**Records provided**
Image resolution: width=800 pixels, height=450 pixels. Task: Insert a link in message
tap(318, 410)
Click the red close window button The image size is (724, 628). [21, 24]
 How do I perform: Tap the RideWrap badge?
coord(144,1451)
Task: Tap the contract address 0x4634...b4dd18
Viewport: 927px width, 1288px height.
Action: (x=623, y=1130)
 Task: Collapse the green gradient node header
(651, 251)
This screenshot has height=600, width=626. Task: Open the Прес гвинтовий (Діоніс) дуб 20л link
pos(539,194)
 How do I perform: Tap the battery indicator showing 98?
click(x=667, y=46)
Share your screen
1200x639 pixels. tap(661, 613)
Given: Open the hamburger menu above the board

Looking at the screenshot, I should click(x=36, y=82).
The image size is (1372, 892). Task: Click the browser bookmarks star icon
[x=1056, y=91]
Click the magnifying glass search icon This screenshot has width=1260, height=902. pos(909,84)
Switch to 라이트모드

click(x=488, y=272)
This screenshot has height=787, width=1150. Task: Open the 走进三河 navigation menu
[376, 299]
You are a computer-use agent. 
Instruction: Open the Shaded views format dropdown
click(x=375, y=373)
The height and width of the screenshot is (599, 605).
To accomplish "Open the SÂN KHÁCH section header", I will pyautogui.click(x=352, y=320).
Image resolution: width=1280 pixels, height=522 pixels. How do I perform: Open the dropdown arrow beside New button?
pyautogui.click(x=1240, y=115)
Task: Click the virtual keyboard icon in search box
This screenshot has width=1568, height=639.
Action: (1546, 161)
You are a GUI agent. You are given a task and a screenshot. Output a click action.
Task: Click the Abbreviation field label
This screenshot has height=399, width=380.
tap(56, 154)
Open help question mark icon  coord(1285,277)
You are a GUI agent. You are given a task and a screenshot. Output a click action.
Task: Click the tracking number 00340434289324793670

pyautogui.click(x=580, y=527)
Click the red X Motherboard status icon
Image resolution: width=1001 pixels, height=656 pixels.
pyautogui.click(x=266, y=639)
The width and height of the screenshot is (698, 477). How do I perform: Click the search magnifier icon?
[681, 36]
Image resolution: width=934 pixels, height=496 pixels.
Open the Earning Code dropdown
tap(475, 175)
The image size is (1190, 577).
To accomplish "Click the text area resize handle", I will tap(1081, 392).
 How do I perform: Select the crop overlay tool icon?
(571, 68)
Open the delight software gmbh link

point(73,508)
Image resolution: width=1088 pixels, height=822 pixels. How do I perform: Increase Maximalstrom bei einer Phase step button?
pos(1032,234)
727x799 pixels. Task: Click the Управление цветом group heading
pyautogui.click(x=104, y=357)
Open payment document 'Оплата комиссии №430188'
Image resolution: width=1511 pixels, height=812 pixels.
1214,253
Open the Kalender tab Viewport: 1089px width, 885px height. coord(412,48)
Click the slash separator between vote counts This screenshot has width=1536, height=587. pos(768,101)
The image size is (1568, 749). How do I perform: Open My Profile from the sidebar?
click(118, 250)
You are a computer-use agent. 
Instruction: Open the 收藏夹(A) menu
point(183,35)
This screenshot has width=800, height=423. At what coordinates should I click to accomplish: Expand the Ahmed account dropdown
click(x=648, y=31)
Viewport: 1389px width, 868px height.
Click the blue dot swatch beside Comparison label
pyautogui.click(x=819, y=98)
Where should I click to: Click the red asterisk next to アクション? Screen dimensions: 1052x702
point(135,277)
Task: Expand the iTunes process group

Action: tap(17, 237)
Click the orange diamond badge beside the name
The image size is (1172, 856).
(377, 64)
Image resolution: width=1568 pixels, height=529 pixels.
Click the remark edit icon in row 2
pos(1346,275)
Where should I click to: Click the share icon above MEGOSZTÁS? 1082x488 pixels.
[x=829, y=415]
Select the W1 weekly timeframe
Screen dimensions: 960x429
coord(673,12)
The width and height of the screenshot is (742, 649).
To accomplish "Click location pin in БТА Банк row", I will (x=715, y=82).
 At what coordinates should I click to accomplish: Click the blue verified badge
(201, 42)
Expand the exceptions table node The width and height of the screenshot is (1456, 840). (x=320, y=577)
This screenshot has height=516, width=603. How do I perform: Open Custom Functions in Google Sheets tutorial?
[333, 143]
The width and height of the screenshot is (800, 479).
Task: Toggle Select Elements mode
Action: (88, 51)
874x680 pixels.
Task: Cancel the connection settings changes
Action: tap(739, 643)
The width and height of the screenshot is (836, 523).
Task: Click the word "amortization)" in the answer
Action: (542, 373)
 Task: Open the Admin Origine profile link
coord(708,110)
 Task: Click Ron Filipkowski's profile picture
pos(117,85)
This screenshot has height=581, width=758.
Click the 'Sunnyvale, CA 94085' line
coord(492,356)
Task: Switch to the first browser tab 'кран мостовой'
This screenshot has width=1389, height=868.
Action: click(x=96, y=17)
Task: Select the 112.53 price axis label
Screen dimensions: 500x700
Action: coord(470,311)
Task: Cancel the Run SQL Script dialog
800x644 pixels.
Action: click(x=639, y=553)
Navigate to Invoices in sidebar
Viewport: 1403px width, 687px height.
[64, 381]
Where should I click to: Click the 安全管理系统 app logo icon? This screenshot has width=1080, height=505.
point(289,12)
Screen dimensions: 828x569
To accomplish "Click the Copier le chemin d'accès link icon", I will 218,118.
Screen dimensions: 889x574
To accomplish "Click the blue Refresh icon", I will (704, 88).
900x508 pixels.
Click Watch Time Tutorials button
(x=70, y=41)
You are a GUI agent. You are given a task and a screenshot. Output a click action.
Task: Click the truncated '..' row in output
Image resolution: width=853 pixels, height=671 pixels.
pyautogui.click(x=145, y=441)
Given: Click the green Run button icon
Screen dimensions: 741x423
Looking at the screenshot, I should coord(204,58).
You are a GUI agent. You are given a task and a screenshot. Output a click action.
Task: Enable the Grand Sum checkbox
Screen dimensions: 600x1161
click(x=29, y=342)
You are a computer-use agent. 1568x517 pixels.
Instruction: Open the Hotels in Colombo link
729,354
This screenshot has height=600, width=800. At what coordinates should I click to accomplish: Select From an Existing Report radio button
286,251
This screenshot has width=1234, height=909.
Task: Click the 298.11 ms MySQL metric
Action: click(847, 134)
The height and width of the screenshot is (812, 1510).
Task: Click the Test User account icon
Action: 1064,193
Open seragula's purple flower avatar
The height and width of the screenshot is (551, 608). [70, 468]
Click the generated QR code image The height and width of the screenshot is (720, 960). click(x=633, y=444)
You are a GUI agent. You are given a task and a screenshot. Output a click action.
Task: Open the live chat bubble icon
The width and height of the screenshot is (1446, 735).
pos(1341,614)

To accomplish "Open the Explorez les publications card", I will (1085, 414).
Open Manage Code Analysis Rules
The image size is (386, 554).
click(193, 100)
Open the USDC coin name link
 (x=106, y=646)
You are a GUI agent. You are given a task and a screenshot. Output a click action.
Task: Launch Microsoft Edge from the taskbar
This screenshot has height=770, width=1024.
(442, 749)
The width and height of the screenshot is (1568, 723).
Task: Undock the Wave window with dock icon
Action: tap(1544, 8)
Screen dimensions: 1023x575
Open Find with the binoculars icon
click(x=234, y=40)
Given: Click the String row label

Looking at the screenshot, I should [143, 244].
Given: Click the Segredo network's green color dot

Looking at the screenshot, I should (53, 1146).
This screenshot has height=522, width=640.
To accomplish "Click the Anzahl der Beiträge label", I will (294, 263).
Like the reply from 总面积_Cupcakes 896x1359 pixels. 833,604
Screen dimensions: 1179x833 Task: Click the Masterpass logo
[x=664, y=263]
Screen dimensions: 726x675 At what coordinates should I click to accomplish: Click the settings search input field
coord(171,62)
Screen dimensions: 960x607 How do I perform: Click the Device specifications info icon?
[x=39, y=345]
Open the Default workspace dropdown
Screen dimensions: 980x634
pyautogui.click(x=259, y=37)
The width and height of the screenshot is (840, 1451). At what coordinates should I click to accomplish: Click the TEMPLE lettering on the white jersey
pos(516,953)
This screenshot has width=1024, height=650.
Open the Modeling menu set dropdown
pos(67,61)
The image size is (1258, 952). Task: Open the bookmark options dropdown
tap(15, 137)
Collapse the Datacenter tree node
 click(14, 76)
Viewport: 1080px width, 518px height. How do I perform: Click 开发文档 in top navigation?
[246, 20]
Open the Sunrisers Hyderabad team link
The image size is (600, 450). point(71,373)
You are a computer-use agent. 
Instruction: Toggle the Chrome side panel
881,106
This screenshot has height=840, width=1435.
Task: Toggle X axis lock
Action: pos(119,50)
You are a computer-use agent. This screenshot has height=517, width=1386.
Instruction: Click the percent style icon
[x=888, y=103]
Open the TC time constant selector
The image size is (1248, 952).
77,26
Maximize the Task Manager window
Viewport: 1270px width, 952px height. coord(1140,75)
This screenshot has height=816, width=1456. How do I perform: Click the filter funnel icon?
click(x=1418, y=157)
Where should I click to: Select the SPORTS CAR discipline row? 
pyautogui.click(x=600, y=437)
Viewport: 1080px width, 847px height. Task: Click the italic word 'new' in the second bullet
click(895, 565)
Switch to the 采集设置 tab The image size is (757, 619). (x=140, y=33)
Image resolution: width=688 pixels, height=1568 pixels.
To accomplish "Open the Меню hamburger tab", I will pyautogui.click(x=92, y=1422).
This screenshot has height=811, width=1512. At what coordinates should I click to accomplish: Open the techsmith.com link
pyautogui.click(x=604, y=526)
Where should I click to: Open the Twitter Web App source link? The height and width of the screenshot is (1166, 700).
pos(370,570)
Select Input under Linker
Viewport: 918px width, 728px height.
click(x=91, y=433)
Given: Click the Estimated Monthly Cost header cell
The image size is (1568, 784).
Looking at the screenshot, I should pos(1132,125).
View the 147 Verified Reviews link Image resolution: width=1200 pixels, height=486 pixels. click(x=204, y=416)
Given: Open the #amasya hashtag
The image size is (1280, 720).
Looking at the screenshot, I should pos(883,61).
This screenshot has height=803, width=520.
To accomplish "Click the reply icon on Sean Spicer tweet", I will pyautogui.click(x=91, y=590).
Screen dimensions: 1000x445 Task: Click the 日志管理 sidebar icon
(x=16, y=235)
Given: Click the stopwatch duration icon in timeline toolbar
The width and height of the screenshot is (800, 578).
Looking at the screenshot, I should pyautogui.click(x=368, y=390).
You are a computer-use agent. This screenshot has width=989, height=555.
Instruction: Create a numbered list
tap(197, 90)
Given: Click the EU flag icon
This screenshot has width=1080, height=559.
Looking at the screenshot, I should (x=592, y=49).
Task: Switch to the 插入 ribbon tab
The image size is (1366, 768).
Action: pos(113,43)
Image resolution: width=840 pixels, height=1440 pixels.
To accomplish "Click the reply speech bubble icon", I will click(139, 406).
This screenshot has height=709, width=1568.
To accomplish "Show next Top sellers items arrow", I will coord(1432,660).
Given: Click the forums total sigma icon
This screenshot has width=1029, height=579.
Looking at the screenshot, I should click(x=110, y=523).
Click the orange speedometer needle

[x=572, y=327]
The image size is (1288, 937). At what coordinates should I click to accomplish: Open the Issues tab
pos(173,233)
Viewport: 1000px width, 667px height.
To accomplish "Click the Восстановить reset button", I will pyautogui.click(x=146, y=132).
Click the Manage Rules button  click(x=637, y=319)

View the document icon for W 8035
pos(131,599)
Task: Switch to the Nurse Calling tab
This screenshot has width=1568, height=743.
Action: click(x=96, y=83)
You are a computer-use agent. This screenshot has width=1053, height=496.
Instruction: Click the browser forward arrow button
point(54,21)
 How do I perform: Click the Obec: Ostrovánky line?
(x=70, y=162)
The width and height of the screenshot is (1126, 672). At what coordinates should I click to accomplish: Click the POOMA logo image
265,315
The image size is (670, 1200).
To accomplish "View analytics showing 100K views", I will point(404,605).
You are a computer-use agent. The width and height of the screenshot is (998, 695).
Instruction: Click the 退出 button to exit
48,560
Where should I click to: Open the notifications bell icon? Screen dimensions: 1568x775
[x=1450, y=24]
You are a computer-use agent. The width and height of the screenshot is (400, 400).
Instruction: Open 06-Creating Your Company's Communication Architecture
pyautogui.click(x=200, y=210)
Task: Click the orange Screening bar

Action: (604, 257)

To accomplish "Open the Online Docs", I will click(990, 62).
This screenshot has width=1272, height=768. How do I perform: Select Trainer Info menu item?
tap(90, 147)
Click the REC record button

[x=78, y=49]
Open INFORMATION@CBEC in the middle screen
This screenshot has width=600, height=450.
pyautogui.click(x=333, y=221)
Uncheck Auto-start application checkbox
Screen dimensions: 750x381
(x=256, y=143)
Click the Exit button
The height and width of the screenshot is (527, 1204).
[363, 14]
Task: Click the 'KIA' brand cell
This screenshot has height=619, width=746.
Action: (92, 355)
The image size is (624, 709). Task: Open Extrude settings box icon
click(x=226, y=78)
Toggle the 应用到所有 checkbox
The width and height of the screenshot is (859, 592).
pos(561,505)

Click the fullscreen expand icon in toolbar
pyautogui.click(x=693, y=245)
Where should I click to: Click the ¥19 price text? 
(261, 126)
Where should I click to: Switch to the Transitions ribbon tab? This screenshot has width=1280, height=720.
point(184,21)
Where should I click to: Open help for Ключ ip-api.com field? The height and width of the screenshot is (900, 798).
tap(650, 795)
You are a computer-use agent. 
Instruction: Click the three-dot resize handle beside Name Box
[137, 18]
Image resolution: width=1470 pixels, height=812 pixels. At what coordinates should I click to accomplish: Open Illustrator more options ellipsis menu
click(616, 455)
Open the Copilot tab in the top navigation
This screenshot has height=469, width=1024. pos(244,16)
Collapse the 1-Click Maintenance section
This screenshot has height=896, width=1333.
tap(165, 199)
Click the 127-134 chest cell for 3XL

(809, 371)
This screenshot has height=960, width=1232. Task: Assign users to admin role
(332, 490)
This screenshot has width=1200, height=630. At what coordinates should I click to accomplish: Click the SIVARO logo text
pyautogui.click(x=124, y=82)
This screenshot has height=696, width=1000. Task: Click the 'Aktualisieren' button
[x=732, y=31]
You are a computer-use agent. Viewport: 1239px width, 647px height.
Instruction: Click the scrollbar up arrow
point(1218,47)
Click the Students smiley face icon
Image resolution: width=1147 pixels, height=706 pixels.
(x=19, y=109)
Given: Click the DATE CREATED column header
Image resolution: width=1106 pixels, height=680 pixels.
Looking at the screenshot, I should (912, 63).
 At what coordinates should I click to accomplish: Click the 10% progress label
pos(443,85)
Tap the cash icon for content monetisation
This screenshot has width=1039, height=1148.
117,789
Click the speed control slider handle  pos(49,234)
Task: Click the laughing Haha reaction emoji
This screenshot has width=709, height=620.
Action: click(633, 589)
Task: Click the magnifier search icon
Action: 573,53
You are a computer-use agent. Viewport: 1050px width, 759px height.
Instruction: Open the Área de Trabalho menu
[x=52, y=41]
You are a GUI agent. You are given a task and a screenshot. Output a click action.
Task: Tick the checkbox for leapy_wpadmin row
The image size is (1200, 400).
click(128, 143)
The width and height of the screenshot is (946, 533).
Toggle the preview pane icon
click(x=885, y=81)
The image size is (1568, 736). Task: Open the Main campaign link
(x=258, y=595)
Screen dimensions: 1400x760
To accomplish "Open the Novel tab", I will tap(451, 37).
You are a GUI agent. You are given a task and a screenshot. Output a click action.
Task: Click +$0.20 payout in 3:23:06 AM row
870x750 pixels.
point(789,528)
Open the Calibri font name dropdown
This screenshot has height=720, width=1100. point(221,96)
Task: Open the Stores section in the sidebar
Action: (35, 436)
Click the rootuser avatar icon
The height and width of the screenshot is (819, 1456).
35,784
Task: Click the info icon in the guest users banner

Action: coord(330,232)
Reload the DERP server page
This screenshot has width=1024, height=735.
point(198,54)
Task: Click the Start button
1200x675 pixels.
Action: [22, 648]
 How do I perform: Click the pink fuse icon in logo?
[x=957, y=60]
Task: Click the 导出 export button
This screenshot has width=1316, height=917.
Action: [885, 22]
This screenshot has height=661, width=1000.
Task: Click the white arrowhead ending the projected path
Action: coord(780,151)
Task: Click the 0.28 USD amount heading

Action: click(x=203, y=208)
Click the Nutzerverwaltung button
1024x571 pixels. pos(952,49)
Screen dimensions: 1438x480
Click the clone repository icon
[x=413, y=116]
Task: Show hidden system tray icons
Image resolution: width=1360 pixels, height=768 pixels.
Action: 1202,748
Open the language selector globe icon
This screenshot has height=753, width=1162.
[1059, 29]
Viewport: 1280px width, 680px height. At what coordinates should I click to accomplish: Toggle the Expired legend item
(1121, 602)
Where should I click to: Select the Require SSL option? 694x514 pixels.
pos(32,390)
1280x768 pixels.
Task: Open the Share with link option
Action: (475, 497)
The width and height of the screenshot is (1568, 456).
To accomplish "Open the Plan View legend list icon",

**Prompt**
Locate the word "reply" in the records and collect each line it appears in.

**Solution**
Like the reply from 总面积_Cupcakes 896x1359 pixels. 833,604
To accomplish "Click the reply icon on Sean Spicer tweet", I will pyautogui.click(x=91, y=590).
To accomplish "Click the reply speech bubble icon", I will click(139, 406).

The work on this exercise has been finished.